Wednesday, January 31, 2007

Vitamins Reclassified

It is no secret that science has made a mess of our vitamin terminology. It started with such a simple concept. There were five vitamins, so call them A, B, C, D, and E. Then someone invented vitamin K, and it was all downhill from there. Now we have vitamin B1, B2, B3, B5 -- but no B4? -- and all the rest. Then, we have those things that are almost vitamins. Is lycopene a vitamin? The ketchup industry wishes it were. Are antioxidants vitamins? Vitamin E is an antioxidant. If you ask me, vitamins are nutrients (not minerals) that you cannot live without. I can live without lycopene.

It's time for a new broom. I give you, my vitamin nomenclature:

Retinol: Retinol is a good vitamin. It's an essential nutrient, and it has a good name. But I'm afraid I have to supplant it at the pole position. See below. In the meantime, let's call it, um... vitamin R. R for retinol, you see.

Biotin: Formerly known ("known") as B7, Wikipedia says that Biotin is also known as vitamin H. Who am I to argue?

Thiamine: Thiamine contains a thiazole ring, and forms thiamine triphosphate. Thiamine is vitamin T.

Vitamin D3: The one and only Real Vitamin D.

Vitamin D2: I seriously did not know this existed until just now. Apparently it is different from "real Vitamin D" but also similar. I will call it Vitamin I, for incognito.

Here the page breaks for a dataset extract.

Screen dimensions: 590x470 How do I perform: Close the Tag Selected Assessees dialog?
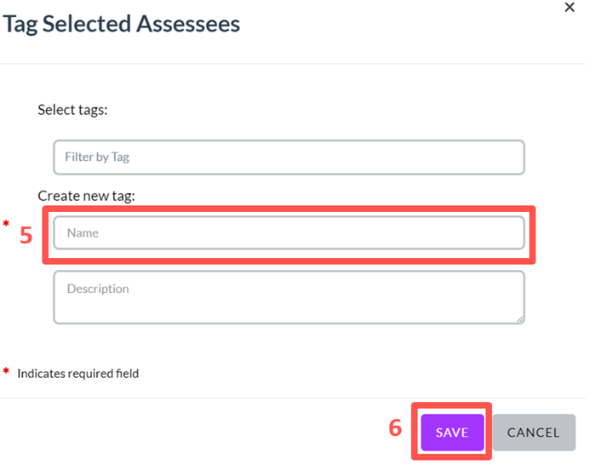click(x=570, y=7)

Vitamin D4: Wikipedia offers no information at all about this secret vitamin, AKA dihydrotachysterol. I will call it vitamin X, because X is the most mysterious letter.

Vitamin E: The ordering system has been completely upset by the addition of all those other vitamins, but I see no reason this should not remain vitamin E.

Folic acid: Am I the only one who is bothered when huge organic molecules get called "acid"? It doesn't make a difference whether it loses a proton. Its status as an acid is not the most important fact here. I give folate an F for failure, but also for vitamin F.

Pyridoxine: Can I digress from my prepared remarks, and say that B6 is a wonder vitamin? It "might help children with learning difficulties." Overdose causes "a feeling of disembodiment." And it may increase dream vividness. It will henceforth be known as vitamin A. Hooray!

Niacin: Formerly known as vitamin PP, for "Pellagra-preventing factor". Good effort trying to overturn the one-letter-per-name cartel, but not good enough for me. Let's call it vitamin P.

Naphthaquinone: Known as vitamin K. The K, the letter that upset the whole vitamin apple cart, stands for Koagulation. Was it worth overturning a whole nomenclature for? Definitely. If I had a German industrial band, it would be called "Koagulation". The decision stands. Vitamin K.


Cyanocobalamin: The biggest, best, and hardest-to-come-by vitamin. All the cobalt in your body is in this molecule unless you are sick. Nobody can make it but bacteria. If any of the teeming mass deserves to be called Vitamin B, this is it.

Ascorbic acid: Vitamin C is a good name, right, because C sounds like Sea, which is where you get scurvy.... Is any of this getting through to you?

So there you have it. There are probably other vitamins, like vitamin K2, produced by bacteria in your intestines. Some would say that K2 is in on a technicality. Call me old fashioned, but I don't think you can separate the bacteria and the man. Finally, what about cholesterol? Is it a vitamin? I guess it's not. Not even good cholesterol? If you want to be a vitamin scientist, you will have to deal with fine distinctions like these.